Exercise brief
When the line containing "Click the autobet number input field" is found in the data below, copy it and each line after it through the line containing "Given: Click the SOCKS5/HTTP(S)", exactly and with no others.

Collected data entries
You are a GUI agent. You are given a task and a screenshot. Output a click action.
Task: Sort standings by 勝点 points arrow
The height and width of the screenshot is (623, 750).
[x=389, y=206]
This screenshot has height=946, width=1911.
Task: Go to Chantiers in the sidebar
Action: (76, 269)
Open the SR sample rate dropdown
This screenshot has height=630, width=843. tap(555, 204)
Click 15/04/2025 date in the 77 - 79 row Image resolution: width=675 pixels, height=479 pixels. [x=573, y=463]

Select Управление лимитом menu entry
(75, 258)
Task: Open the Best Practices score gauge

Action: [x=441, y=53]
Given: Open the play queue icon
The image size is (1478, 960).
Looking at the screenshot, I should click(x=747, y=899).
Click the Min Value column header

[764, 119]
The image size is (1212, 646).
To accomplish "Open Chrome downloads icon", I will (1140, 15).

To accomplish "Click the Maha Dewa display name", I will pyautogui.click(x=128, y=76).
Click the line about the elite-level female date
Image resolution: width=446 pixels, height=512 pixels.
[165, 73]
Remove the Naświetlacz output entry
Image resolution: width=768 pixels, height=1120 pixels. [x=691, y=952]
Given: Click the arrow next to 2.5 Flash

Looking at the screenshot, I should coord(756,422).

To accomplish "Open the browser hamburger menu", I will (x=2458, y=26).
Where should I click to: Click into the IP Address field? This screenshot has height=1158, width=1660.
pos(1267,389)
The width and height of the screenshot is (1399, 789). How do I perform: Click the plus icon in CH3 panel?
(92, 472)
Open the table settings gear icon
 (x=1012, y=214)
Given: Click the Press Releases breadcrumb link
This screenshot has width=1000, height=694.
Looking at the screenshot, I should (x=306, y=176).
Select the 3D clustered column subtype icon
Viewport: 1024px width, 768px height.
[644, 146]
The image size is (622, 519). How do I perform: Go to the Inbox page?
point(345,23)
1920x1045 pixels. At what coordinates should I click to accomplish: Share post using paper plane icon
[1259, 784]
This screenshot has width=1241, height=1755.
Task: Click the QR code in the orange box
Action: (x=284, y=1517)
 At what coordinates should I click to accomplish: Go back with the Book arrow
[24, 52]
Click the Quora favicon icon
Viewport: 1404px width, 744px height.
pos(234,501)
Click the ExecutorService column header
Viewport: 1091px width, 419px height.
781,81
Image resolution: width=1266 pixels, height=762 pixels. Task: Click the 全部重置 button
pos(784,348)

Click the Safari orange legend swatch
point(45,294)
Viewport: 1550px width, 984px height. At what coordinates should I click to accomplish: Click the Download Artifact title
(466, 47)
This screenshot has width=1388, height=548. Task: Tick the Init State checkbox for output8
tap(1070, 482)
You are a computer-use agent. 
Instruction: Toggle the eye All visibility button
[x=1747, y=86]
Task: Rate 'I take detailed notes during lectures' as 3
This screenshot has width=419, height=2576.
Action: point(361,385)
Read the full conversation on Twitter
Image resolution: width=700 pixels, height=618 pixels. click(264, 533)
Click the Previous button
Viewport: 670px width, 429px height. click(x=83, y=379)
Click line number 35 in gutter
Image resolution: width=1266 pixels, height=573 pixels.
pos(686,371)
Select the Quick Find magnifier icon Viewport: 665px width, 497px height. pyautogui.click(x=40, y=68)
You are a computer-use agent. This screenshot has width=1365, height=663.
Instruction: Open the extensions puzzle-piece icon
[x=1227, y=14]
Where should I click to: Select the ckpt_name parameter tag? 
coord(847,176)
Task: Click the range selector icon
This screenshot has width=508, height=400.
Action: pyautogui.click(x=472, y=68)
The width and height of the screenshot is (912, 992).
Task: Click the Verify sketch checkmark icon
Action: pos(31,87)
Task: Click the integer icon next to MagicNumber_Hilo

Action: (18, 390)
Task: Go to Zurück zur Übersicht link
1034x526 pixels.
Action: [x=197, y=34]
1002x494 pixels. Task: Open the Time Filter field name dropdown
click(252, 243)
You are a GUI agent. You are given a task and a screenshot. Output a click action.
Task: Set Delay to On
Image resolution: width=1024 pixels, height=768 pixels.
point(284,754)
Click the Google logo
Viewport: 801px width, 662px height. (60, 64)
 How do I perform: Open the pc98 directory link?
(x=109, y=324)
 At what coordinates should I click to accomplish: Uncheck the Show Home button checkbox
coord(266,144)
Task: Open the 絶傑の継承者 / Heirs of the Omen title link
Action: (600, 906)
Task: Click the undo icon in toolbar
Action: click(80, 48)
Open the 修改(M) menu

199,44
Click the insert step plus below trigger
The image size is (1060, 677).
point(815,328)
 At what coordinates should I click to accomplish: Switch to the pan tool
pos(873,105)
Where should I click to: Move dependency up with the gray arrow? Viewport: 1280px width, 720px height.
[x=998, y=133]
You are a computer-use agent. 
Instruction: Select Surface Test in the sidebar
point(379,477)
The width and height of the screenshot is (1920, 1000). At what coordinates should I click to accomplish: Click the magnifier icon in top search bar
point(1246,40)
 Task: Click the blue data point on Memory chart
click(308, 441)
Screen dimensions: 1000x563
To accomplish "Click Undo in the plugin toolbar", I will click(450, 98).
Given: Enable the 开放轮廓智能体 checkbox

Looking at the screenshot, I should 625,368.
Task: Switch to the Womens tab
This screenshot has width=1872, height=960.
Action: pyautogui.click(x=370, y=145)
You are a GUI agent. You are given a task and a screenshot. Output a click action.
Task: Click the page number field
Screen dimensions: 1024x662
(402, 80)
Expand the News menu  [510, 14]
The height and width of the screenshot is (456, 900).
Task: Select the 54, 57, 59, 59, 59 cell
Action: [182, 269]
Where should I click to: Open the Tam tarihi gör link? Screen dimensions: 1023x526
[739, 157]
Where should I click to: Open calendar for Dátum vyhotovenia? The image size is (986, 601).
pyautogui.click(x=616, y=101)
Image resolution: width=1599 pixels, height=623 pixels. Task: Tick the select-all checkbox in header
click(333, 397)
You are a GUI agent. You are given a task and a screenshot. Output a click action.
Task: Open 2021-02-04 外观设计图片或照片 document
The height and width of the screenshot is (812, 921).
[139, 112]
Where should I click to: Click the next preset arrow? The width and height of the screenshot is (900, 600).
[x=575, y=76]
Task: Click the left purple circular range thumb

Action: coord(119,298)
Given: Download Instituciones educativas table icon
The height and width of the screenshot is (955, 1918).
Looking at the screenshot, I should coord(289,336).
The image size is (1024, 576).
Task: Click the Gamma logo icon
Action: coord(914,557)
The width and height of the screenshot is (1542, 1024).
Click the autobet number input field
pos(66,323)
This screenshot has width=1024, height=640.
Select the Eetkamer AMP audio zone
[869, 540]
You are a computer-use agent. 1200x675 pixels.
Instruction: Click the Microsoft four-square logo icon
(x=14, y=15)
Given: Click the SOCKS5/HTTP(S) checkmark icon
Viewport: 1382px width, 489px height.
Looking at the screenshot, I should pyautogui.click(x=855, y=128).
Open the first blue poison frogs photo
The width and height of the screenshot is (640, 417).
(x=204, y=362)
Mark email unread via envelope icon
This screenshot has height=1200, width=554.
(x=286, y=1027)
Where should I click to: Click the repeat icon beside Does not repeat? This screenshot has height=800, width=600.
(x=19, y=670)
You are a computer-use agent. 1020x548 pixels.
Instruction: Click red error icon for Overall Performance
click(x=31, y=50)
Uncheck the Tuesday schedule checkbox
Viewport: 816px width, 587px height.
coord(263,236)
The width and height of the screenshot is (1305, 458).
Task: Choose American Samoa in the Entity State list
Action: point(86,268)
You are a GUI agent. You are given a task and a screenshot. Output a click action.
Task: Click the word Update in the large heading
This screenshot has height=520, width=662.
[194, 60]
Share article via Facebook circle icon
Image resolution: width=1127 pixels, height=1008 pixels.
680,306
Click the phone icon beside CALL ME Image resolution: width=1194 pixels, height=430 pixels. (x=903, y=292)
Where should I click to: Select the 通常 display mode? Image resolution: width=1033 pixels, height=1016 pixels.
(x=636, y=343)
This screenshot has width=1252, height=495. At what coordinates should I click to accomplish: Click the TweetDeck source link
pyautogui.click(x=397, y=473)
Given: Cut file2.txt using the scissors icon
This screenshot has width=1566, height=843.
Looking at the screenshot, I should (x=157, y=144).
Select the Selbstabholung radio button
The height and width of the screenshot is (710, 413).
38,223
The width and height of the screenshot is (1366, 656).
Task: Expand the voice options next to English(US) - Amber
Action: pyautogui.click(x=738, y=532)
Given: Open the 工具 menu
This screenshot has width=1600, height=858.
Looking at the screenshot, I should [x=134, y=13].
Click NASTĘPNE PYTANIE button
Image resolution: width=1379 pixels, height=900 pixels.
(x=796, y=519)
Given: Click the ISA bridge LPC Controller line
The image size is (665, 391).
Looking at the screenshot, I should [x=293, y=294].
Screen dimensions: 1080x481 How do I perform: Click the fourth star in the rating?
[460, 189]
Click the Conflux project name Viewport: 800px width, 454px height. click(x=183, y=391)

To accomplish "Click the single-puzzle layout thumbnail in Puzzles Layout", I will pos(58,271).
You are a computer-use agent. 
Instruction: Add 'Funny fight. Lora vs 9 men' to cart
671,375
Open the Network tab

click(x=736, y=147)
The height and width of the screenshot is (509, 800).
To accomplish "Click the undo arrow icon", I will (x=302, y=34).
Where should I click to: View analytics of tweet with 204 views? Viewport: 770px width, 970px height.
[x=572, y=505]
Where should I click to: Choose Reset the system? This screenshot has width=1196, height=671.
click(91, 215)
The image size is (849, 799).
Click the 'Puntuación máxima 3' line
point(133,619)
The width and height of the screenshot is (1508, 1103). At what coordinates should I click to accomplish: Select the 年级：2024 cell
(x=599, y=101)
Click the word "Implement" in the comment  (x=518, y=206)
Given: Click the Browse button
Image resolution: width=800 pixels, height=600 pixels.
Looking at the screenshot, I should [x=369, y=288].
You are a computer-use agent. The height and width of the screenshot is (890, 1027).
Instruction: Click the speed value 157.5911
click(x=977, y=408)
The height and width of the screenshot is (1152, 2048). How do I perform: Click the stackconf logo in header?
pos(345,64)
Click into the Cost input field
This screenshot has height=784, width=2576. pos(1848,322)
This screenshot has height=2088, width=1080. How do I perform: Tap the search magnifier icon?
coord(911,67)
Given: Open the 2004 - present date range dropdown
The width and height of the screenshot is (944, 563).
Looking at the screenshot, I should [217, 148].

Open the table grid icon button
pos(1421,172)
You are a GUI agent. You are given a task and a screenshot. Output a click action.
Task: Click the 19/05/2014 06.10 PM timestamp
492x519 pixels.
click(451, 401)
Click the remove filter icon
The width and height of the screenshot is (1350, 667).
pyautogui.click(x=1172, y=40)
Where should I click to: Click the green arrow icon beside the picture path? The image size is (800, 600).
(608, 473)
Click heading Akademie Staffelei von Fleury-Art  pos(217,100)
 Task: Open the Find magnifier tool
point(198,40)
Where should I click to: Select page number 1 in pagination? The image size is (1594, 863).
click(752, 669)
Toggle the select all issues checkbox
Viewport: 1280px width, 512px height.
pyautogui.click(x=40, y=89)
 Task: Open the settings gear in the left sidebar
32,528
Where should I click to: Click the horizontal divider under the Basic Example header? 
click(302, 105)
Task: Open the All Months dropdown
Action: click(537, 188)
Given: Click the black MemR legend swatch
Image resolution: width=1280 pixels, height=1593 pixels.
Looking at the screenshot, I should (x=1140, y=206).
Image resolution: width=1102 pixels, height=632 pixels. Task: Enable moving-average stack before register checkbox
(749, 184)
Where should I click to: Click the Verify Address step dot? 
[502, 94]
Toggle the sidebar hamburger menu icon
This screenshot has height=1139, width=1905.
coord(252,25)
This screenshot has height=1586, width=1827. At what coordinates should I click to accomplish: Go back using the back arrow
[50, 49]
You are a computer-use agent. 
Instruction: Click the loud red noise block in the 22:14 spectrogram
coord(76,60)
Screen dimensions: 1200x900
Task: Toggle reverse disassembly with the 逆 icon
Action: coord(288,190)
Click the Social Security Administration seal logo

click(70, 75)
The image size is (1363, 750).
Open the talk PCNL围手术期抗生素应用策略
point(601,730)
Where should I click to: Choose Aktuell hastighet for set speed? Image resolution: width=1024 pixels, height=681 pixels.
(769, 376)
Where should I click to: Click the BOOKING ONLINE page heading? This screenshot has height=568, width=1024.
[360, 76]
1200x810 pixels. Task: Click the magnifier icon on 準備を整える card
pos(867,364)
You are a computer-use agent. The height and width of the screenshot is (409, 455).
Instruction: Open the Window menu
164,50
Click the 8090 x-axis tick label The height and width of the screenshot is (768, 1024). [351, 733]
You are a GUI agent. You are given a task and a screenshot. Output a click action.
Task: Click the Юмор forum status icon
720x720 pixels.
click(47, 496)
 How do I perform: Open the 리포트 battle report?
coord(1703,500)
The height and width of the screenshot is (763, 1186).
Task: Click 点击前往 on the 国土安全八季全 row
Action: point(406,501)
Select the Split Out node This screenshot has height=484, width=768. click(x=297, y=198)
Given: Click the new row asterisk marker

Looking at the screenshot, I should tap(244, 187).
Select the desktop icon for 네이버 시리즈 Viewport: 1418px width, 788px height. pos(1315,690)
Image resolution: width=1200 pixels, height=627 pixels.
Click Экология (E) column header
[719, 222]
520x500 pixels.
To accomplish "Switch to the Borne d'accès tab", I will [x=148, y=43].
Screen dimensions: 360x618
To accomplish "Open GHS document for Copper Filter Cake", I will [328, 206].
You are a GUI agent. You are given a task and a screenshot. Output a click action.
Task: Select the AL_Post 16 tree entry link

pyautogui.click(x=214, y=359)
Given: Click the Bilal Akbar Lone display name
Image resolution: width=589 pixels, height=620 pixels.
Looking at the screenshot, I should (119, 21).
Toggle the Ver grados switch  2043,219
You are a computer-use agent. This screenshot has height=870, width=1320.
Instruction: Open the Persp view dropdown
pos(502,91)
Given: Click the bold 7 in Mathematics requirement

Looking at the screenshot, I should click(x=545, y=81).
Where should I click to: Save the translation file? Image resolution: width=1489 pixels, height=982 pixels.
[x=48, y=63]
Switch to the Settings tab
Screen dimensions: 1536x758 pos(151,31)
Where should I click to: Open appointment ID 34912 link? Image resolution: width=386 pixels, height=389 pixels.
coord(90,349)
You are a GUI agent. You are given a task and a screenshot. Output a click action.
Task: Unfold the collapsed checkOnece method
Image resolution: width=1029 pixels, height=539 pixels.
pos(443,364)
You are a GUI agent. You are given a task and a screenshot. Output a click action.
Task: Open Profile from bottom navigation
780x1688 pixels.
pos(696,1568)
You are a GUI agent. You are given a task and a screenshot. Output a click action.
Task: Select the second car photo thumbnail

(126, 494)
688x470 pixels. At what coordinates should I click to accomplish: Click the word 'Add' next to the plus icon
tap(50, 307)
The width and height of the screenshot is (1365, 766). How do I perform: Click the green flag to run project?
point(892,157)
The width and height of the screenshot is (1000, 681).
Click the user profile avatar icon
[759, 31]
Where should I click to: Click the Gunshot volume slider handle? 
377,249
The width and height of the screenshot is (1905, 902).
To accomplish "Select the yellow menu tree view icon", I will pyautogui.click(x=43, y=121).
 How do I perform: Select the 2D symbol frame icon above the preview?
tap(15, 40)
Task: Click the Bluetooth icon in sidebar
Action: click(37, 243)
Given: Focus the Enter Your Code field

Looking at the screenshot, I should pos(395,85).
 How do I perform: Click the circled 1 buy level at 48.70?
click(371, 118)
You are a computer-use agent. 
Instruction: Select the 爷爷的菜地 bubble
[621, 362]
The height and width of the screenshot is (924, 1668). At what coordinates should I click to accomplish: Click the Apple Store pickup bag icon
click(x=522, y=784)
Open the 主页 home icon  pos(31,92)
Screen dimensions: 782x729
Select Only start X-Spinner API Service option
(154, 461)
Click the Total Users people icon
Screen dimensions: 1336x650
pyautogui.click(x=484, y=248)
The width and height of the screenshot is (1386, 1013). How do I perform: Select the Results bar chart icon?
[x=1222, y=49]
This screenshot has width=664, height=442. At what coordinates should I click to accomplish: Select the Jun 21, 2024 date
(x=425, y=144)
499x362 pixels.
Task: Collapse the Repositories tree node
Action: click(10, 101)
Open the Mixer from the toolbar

Result for this exercise
Click the autobet number input field
pos(66,323)
This screenshot has width=1024, height=640.
Select the Eetkamer AMP audio zone
[869, 540]
You are a computer-use agent. 1200x675 pixels.
Instruction: Click the Microsoft four-square logo icon
(x=14, y=15)
Given: Click the SOCKS5/HTTP(S) checkmark icon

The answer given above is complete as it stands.